1. Similarmente já foi dito: "Um juízo é algo que é verdadeiro ou falso". De fato, uso a
palavra 'pensamento' aproximadamente no sentido de 'juízo' nos escritos dos lógicos. Eu
espero que se torne compreensível, no que se segue, porque prefiro a palavra
'pensamento'. Tal explicação tem sido censurada, porque nela é dada uma divisão dos
juízos em verdadeiros e falsos, a qual, de todas as divisões dos juízos talvez seja a menos
significativa. Mas não posso reconhecer como uma insuficiência lógica o fato de que com
a explicação possa ser dada ao mesmo tempo uma divisão. No que diz respeito à
relevância da divisão, não se deve menosprezé-la se, como eu disse, a palavra 'verdade'
indica à lógica a sua direção.
2. Uso a palavra 'frase' aqui não de todo no sentido gramatical, o qual também inclui
frases subordinadas. Isoladamente, uma frase subordinada nem sempre tem um sentido
do qual se pode questionar a verdade, enquanto a combinação de frases, à qual ela
pertence, tem um tal sentido.
3. Parece-me que até agora não se distinguiu suficientemente pensamento de juízo. A
linguagem induz talvez a isso. Nós não temos em frases assertóricas nenhuma parte
específica correspondente à asserção; que se afirme vem já implícito na forma da frase
assertórica. Em alemão temos uma vantagem no fato de que frase principal e a frase
subordinada se distinguem pela ordem de colocação das palavras. Mas é preciso notar
que uma frase subordinada também pode conter uma asserção, e que freqüentemente nem
a frase principal nem a frase subordinada, tomadas em si mesmas, expressam um
pensamento completo, mas só a frase complexa.

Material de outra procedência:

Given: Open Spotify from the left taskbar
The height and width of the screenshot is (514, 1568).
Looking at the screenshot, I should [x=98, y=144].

4. Não me encontro aqui na feliz situação de um mineralogista, que mostra um cristal de
rocha aos seus ouvintes. Não posso colocar um pensamento nas mãos de meus leitores,
com o pedido de que eles melhor o observem, de todos os lados. Devo satisfazer-me em
apresentar ao leitor o pensamento, que em si é não-sensível, na forma lingüística sensível.

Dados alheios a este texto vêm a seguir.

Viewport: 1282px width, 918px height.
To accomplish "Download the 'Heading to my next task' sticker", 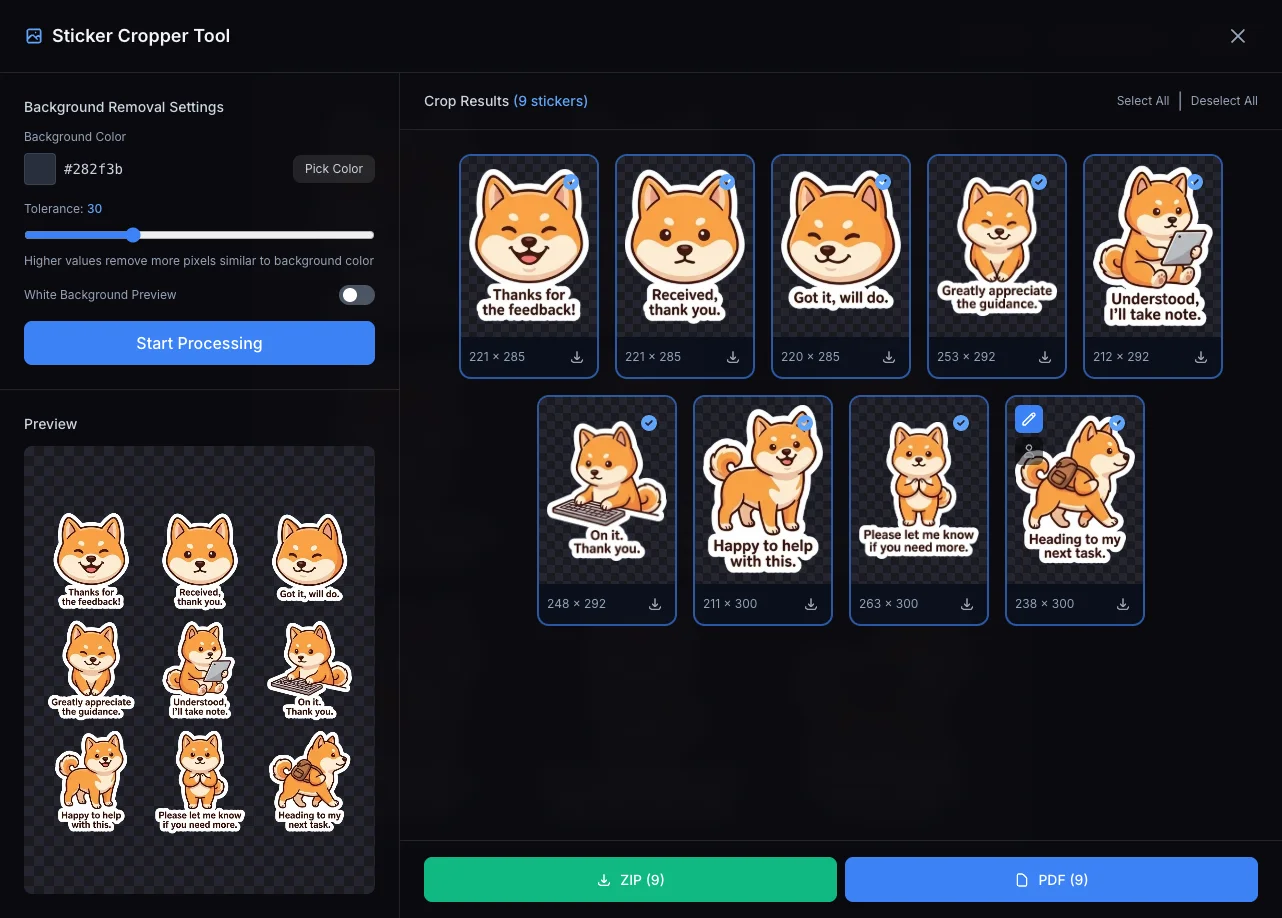I will [1123, 604].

Mas aqui o caráter figurativo da linguagem produz dificuldades. O sensível pressiona-se
sempre de novo, tornando a expressão figurativa imprópria. Assim surge um conflito com
a linguagem, e vejo-me compelido a ocupar-me com a linguagem, embora essa não seja
aqui a minha tarefa específica. Espero ter conseguido esclarecer aos meus leitores o que
quero chamar de pensamento.
5. Vê-se uma coisa, tem-se uma representação, apreende-se ou pensa-se um pensamento.

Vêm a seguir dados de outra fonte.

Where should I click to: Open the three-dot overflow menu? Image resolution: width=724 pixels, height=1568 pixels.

Quando se apreende ou se pensa um pensamento, não se o cria, mas apenas depara-se
com ele, que já existia antes, e isso em uma certa relação que é diferente das relações do
ver uma coisa e do ter uma representação.
6. A expressão 'apreender' é tão metafórica quanto 'conteúdo da consciência'. A essência
da linguagem não permite algo diverso. O que tenho na mão pode ser considerado como
o conteúdo da mão, mas é conteúdo da mão em um sentido muito diverso dos ossos e
músculos em que ela consiste e das suas tensões.